Preferred Citation: Brunette, Peter. Roberto Rossellini. Berkeley:  University of California Press,  c1996 1996. http://ark.cdlib.org/ark:/13030/ft709nb48d/


 
9— Una Voce Umana (1947–48)

9—
Una Voce Umana
(1947–48)

Rossellini's next film, of an awkward thirty-five minute length that forced him later to pair it with The Miracle in order to make it commercially feasible—they were released together as L'amore in 1948—is based on La Voix humaine , a one-act play by Jean Cocteau. Disparaged or avoided by most critics, the film is actually thematically and philosophically complex, even if its subject—the rejected woman—may not be particularly palatable, especially thirty-five years later. The realist-expressionist tension of Germany, Year Zero continues, but now the focus is so obsessively on the individual that nothing else remains. As we have seen, in Germany, Year Zero Rossellini appears to have lost faith in the coralità that animated the first two films of the postwar trilogy, turning back instead to the lone individual, as in L'uomo dalla croce , who tries unsuccessfully to make his or her way through a hostile world to personal salvation.
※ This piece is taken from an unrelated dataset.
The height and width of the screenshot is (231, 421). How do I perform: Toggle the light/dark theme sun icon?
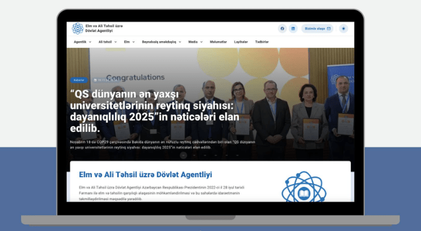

If the group had lost its moral force in Germany, Year Zero , however, the environment still reigned supreme, a clear determinant of behavior. In Una voce umana (A Human Voice), not only does the group disappear—for no one other than the main character (played by Anna Magnani) is even seen or heard, except by inference—but the environment disappears as well. (Curiously, the presence of a dog serves to heighten the woman's isolation even more, rather than relieve it.) In this film, transcendence is no longer even a theoretical possibility. We are locked in a woman's tiny apartment (actually, the bedroom and bathroom) while she has her last telephone conversation with the lover who is rejecting her for another woman. That is the whole of the plot.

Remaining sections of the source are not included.